Foto: Kenang Perayaan Natal di Masa Lalu, Daniel Mananta: Masa Kecil Gue Menyeramkan
WowKeren dan Kanal247


Kejadian ini sekaligus menjadi kenangan lucu bagi Daniel Mananta saat dirinya masih anak-anak.

Kanal247.com - Sebagai salah seorang selebriti yang ikut merayakan Natal tahun ini, Daniel Mananta memiliki kenangan saat dirinya merayakannya di waktu kecil. Bukan hanya kenangan manis, namun Daniel juga merasakan kenangan 'buruk' saat berkumpul bersama keluarganya di hari Natal.


Baca juga ...

Salah stau momen yang paling ia rindukan kala itu adalah merasakan kelezatan puding buatan sang nenek yang menjadi favoritnya hingga sekarang.

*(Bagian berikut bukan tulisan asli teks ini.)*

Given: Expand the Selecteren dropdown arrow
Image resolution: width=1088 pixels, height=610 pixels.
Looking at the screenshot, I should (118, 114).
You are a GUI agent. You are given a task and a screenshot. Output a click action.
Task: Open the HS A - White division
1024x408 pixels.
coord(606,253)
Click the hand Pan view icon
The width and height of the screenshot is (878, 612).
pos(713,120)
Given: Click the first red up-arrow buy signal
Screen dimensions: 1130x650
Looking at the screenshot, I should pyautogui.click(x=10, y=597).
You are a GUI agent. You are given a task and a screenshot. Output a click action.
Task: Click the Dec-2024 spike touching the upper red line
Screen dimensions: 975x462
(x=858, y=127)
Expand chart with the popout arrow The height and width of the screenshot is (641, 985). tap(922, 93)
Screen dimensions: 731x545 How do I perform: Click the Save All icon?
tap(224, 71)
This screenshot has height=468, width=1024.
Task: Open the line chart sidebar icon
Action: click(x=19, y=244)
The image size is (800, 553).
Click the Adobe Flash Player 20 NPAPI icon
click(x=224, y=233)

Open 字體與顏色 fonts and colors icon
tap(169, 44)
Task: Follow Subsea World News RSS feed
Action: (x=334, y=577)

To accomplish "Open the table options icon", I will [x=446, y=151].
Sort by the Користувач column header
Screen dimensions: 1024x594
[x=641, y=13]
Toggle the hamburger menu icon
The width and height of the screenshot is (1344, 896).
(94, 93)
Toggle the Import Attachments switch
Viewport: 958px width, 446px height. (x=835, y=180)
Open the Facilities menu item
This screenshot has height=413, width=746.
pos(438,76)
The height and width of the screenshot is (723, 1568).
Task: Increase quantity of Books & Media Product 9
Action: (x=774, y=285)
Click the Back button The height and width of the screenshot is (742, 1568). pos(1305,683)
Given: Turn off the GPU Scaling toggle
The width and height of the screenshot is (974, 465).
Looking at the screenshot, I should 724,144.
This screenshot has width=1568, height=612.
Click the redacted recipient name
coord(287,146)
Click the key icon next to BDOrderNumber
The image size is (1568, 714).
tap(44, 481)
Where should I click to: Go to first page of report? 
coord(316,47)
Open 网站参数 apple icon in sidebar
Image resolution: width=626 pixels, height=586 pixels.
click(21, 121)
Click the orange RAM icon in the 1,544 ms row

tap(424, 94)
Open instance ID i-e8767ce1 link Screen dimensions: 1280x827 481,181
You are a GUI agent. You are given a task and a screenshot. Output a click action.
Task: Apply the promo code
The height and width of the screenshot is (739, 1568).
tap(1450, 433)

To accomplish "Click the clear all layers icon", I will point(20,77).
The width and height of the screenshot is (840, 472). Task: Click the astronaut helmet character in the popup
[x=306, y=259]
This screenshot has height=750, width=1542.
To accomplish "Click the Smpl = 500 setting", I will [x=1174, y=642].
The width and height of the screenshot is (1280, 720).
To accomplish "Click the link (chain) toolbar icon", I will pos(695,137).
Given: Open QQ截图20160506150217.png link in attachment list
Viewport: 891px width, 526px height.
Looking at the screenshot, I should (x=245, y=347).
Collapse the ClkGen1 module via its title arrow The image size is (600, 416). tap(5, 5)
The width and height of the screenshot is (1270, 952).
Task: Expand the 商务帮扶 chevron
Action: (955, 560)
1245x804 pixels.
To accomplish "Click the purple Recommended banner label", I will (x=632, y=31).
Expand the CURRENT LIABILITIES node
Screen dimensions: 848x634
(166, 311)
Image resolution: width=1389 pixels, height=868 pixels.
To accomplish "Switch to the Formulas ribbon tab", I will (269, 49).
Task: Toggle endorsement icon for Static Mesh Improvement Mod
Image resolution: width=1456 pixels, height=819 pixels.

"Yang paling gue kangen selain tukar kado itu puding dari Oma. Oma gue selalu masak puding cokelat ada vla-nya dan dia tahu banget gue suka puding sedikit, vla-nya banyak. Nggak peduli gue gendut, Natal ini," kata Daniel Mananta (25/12).

Di sisi lain, pemilik distro 'Damn I Love Indonesia' itu juga menceritakan pengalaman buruk sekaligus lucu di masa lalu. Ia sempat 'diancam' oleh orang tuanya akan dibuang ke sungai.

"Gue suka ditakut-takuti sama nyokap gue. Kalau baik dapat kado dari Sinterklas, kalau nakal didatengin Pit hitam, dimasukin ke karung, lalu dibuang ke sungai, masa kecil gue menyeramkan," imbuhnya seraya tertawa.

Namun tentu saja hal itu hanya ancaman palsu dari orang tua Daniel agar dirinya tak nakal lagi selama perayaan Natal. Lebih lanjut, bapak satu anak itu juga membagi ceritanya mengenai agenda wajib yang ia lakukan bersama keluarganya setiap Natal tiba.

"Biasanya setiap Natal gue berkumpul sama keluarga karena jarang banget akibat sibuk sama kegiatan masing-masing. Ketika berkumpul keluarga besar kita bisa saling mendoakan, melepas rindu, bersuka cita," paparnya.

Untuk perayaan kali ini, pria 36 tahun itu juga melakukan perayaan dengan menjadi relawan di jamuan Makan Siang Natal komunitas Sant'Egidio. Dirinya melayani sekitar 500 orang yang terdiri dari penghuni panti asuhan dan panti jompo.

"Kita makan siang Natal mengundang adik-adik dari panti asuhan, panti jompo dan dari sekolah Damai. Saya di sini sebagai pelayan, mereka adalah bintang tamunya. Saya setiap tahun ikut acara ini. Jujur kali ini lebih besar, sebelum-sebelumnya kecil banget," kata suami Viola Maria tersebut.

Ia juga berharap agar ke depan acara seperti ini bisa dilakukan setiap Minggu tanpa harus menanti momen Natal terlebih dahulu.

"Di setiap Natal sebisa mungkin kita menyebarkan kebaikan. Tapi gue berharap banget kalau melayani ini bukan cuma pas Natal. Tapi pas hari-hari biasa karena kalau lagi Natal ya iyalah pada berbuat baik," tutupnya.